Alıştırma Bölümleri:
A) Ankara Gar Katliamı davasıyla ilgili haberde geçen şu cümleyi İngilizceye çevirin: "Ankara Gar Katliamı davasının 7'nci duruşması bugün tamamlandı."
B) Ankara Gar Katliamı davasıyla ilgili haberi, gösterilen son cümlenin ardından yazmayı sürdürün.

++++ Verilen Metin ++++

Ankara Katliamı davasında, sanıkların tutukluluk hallerinin devamına karar verildi

Ankara Gar Katliamı davasının 7'nci duruşması bugün tamamlandı. Duruşma, polislerin mağdur yakınlarının fotoğrafını çektiği iddiası nedeniyle gergin başladı. Sanık avukatlarından Hatice Aydın ise "Ülkemizde bu tür olayların iklimini yaratan gerçek failler burada değil" dedi. Bir diğer sanık avukatı Orhan Şahin de, IŞİD'in ortadan kalktığını savunarak, müvekkilinin bu gerekçeyle tahliye edilmesini talep etti. Sanıkların tutukluluk hallerinin devamına karar verildi.

Google Haberlere Abone ol

ANKARA - 10 Ekim Ankara Gar Katliamı davasının 7'nci duruşması Ankara 4'üncü Ağır Ceza Mahkemesi'nde görüldü. Sanıkların tutukluk hallerinin devamına karar verilirken, mağdur avukatlarının soruşturma savcıları hakkında suç duyurusunda bulunulması talebi reddedildi.

++++ Sağlanan Veriler ++++

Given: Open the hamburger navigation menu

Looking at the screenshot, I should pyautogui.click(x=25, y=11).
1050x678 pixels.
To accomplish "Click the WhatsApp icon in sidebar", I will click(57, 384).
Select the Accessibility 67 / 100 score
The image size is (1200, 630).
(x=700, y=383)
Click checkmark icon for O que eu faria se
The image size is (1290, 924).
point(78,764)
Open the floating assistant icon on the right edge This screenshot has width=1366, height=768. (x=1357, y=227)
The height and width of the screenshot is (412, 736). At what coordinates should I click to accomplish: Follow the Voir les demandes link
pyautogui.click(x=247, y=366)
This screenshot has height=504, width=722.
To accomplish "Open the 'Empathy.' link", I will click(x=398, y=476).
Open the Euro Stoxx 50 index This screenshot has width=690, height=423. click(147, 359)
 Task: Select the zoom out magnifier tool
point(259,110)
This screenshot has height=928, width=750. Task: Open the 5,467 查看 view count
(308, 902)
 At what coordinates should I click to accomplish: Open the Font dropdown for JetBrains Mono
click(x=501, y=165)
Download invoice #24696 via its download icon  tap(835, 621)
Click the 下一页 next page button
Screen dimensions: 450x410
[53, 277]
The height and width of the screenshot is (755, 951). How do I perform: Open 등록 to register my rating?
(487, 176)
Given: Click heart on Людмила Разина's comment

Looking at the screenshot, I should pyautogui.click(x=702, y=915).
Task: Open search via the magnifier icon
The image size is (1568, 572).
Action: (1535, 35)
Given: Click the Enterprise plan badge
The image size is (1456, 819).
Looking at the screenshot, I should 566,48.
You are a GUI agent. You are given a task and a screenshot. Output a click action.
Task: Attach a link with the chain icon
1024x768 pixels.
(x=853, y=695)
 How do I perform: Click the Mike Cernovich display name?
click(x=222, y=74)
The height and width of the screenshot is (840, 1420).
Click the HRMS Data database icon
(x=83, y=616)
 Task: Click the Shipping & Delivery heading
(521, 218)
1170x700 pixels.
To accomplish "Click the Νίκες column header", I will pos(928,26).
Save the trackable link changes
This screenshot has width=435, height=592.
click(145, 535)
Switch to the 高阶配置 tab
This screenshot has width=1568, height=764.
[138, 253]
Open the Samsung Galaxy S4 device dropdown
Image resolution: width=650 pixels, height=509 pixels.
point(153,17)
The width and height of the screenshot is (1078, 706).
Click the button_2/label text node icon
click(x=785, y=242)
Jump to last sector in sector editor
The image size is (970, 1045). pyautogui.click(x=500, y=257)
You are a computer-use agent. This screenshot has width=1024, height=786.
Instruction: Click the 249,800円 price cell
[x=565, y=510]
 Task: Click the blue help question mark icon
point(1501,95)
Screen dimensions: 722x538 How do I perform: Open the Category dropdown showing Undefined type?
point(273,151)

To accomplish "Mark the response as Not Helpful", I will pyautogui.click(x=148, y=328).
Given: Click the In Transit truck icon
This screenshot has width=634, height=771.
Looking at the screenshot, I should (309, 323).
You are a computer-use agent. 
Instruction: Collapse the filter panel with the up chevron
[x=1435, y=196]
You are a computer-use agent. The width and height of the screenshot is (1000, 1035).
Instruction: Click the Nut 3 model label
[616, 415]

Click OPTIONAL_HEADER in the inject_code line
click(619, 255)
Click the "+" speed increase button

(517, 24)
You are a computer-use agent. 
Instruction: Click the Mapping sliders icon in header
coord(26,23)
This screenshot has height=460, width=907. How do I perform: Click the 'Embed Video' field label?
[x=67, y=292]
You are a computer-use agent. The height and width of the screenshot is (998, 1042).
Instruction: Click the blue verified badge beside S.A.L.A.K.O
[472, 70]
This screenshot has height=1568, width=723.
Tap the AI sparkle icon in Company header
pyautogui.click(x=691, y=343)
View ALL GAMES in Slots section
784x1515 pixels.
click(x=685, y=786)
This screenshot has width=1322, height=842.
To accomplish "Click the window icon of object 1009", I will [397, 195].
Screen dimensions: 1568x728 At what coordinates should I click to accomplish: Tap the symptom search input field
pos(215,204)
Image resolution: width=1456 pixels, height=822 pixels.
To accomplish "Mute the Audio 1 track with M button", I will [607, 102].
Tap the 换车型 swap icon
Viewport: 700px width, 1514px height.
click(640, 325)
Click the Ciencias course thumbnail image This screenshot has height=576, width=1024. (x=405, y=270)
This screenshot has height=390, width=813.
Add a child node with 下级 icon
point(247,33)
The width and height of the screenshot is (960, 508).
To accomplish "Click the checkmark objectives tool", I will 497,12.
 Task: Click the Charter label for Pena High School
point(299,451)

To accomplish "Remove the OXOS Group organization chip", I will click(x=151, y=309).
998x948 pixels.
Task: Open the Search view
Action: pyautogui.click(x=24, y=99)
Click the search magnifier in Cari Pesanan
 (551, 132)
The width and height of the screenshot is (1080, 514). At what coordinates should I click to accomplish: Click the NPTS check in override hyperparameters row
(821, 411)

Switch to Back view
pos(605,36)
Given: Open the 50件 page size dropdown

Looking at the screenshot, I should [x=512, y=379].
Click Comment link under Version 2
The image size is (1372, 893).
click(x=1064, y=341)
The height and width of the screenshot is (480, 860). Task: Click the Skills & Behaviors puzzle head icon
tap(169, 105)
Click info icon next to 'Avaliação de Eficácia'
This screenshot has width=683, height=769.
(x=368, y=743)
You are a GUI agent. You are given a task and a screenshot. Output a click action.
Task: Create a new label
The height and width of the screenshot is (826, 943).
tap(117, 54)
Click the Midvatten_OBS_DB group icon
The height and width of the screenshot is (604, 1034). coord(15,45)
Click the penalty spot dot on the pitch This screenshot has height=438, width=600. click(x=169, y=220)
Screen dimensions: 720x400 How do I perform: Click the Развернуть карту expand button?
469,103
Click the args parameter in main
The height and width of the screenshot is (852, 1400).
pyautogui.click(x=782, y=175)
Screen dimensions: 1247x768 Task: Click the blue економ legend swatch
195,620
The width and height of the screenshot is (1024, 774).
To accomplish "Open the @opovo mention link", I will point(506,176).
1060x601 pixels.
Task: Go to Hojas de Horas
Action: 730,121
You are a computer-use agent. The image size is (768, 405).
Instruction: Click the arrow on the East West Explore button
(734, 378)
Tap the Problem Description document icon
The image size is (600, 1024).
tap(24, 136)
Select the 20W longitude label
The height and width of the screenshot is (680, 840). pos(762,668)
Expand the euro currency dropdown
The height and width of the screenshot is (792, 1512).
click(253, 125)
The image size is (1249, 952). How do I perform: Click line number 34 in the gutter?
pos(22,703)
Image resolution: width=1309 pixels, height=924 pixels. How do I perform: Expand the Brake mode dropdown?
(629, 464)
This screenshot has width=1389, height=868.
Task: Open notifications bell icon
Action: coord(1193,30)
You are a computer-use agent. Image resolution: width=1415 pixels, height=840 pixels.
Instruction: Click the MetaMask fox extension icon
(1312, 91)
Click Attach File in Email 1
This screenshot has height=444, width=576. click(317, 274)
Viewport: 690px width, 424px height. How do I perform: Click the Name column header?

++++

Yazılı Yanıtlar:
A) The 7th hearing of the Ankara Train Station Massacre trial was completed today.

B)
7'nci duruşmanın ilk gününde mağdur avukatlarının beyanları dinlendi. Dosyaya eklenen bilirkişi raporundaki fotoğraflar sanıklara gösterildi ve fotoğraflarla ilgili beyanları alındı. 19 tutuklu sanığın yargılandığı katliam davasının bugünkü duruşması sanıkların savunmalarıyla devam edecek.

Mahkeme heyetinin geldiği sırada duruşmada salonunda fotoğraf çekme tartışması yaşandı. Bir polis memurunun izleyici sıralarındaki kişilerni fotoğrafını çektiğini iddia eden müştekiler durumu avukatlara iletti.

Avukatlar ile kolluk kuvvetleri arasındaki kısa tartışmanın ardından iddia mahkeme başkanına iletildi. Konuyla ilgili bir karar almayan heyet yoklama yapmaya başladı.

SANIKLARDAN MÜŞTEKİ AVUKATLARINA TEPKİ

Duruşmada, dün başlanan müşteki avukatların beyanlarına bugün de devam ediliyor. Mağdur Avukatı Ahmet Özdel, mahkemenin sadece sanık sandalyesinde oturanları yargılamakla yetinmemesi gerektiğini belirterek, "Buradaki yargılamanın sadece katliamda ölen 103 kişi veya yaralanan yüzlerce kişi için değil, tüm dünyaya ve komşu ülkelerimize örnek olması gerekir. Buradaki tüm sanıkların da faillik ve iştirak olgusu yeniden değerlendirilmelidir. Her sanığın yönetici olup olmadığı deliller ışığında yeniden değerlendirilmelidir" dedi.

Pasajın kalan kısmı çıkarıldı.